DOL Issues Final Rule on Proxy Voting by ERISA Plans

January 08, 2021

The U.S. Department of Labor (the “DOL”) recently issued a final rule (the “Final Rule”) under the Employee Retirement Income Security Act of 1974 (“ERISA”) to clarify plan fiduciaries’ duties with respect to proxy voting and other shareholder activities.  The Final Rule affirms the DOL’s long-standing view that proxy voting and other shareholder activities are part of a fiduciary’s obligation to manage plan investments in accordance with the ERISA duties of prudence and loyalty. Consistent with another recent rulemaking by the DOL with respect to ESG investments (see our prior alert here), the Final Rule generally requires fiduciaries to consider only the economic interest of the plan and its participants in making decisions relating to proxy voting and other shareholder actions.  Notably, the Final Rule clarifies that fiduciaries are not required to vote every proxy or exercise every shareholder right.   

The Final Rule prescribes how fiduciaries may discharge their duties of prudence and loyalty under ERISA when deciding whether to exercise a shareholder right and when exercising a shareholder right. Among other things, the Final Rule requires fiduciaries to evaluate material facts that form the basis for any particular proxy vote or other shareholder action, and to maintain records on such actions.  Helpfully, with respect to the decisions on whether to vote a proxy, the Final Rule allows fiduciaries to adopt the safe harbor policies provided in the Final Rule [1] or any other proxy voting policies that are prudently designed to serve the plan’s economic interest.    

For those fiduciaries that engage proxy advisory firms or other service providers to assist with proxy voting or other shareholder activities, the Final Rule requires that fiduciaries exercise prudence and diligence in selecting and monitoring such service providers.  Specifically, fiduciaries may not follow the recommendations of a proxy advisory firm without determining that such firm’s proxy voting guidelines are consistent with the fiduciary obligations set forth in the Final Rule. The Final Rule further clarifies that, when a plan fiduciary has delegated the authority to vote proxies or engage in other shareholder activities to an investment manager or proxy advisory firm, the fiduciary remains responsible for prudently monitoring such activities. 

The Final Rule also addresses the obligations of investment managers managing a pooled investment vehicle, such as a “plan assets” fund, that holds assets of more than one plan. In such case, managers must reconcile any conflicting proxy voting policies among the investing plans to the extent possible. Alternatively, managers may require investing plans to accept the manager’s own proxy voting guidelines as a condition to investing in the fund.

Fundamentally, the Final Rule is consistent with the DOL’s prior guidance on proxy voting and other shareholder engagement by ERISA plans.  In this regard, we do not expect the current approach to proxy voting and other shareholder activities to change significantly for most ERISA plans and their fiduciaries, but fiduciaries should take note of the recordkeeping obligation set forth in the Final Rule, as well as the obligation to monitor proxy advisory firms or other service providers. Investment managers and other ERISA fiduciaries should evaluate whether their current proxy voting policies and practices comport with the fiduciary obligations set forth in the Final Rule. 

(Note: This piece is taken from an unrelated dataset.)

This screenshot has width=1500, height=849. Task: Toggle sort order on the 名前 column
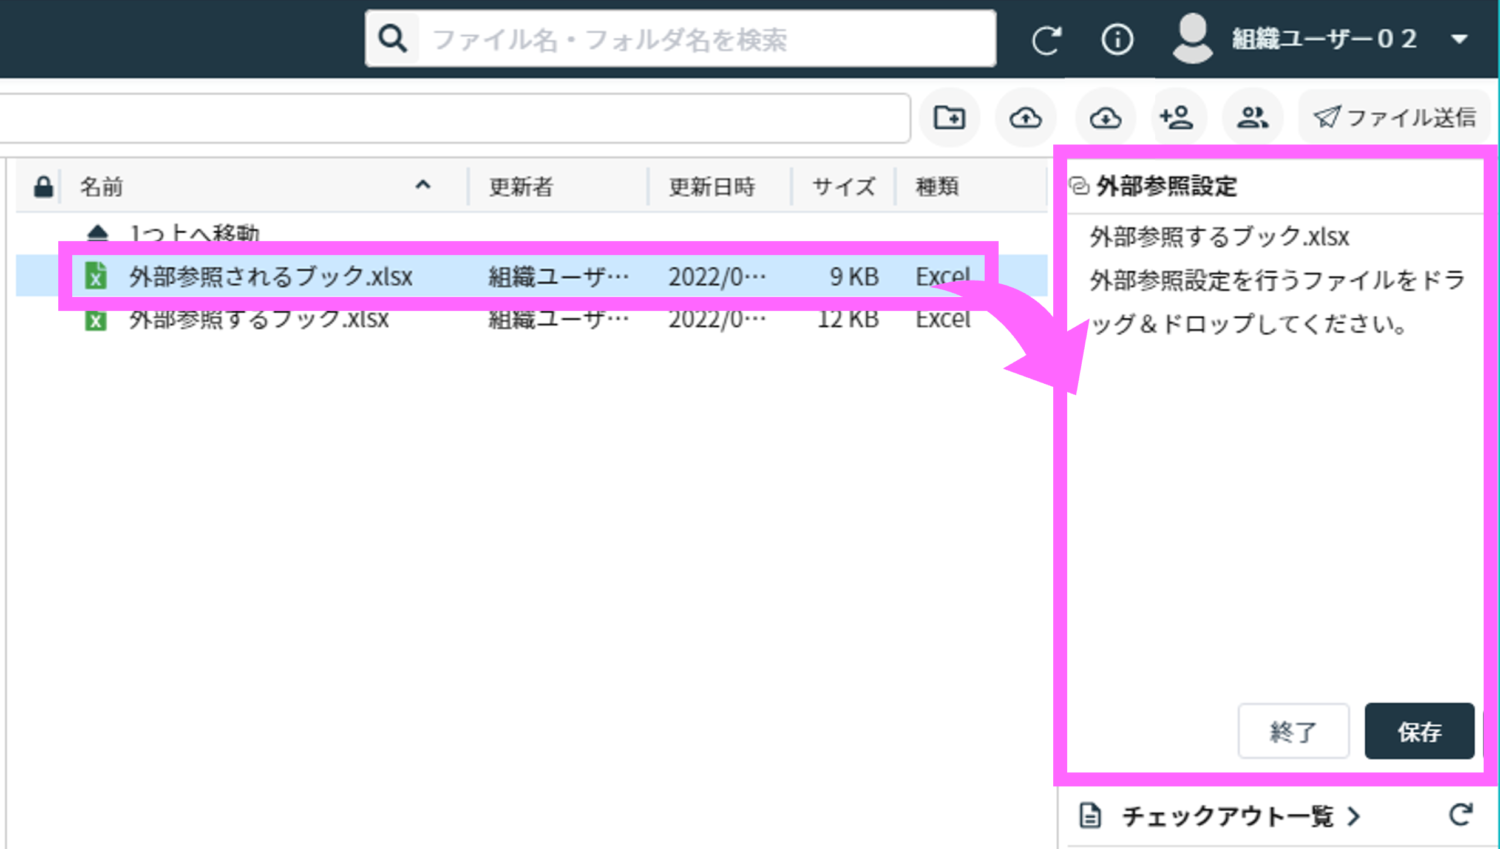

The Final Rule will generally become effective on January 15, 2021 and apply prospectively to proxy voting and other shareholder decisions made after the effective date, but fiduciaries will have until January 31, 2022 to comply with the requirement to determine whether the proxy voting guidelines of an investment manager, proxy advisory firm or other service provider are consistent with the Final Rule.       

[1] The two safe harbor policies provided in the Final Rule are: (1) a policy that voting resources will focus only on particular types of proposals that the fiduciary has prudently determined are substantially related to the issuer’s business activities or are expected to have a material effect on the value of the plan’s investment, and (2) a policy of refraining from voting on proposals or types of proposals when the size of the plan’s holding in the issuer is below quantitative thresholds that the fiduciary prudently determines, considering its percentage ownership of the issuer and other relevant factors, is sufficiently small that the matter being voted upon is not expected to have a material effect on the investment performance of the plan’s portfolio (or assets under management in the case of an investment manager).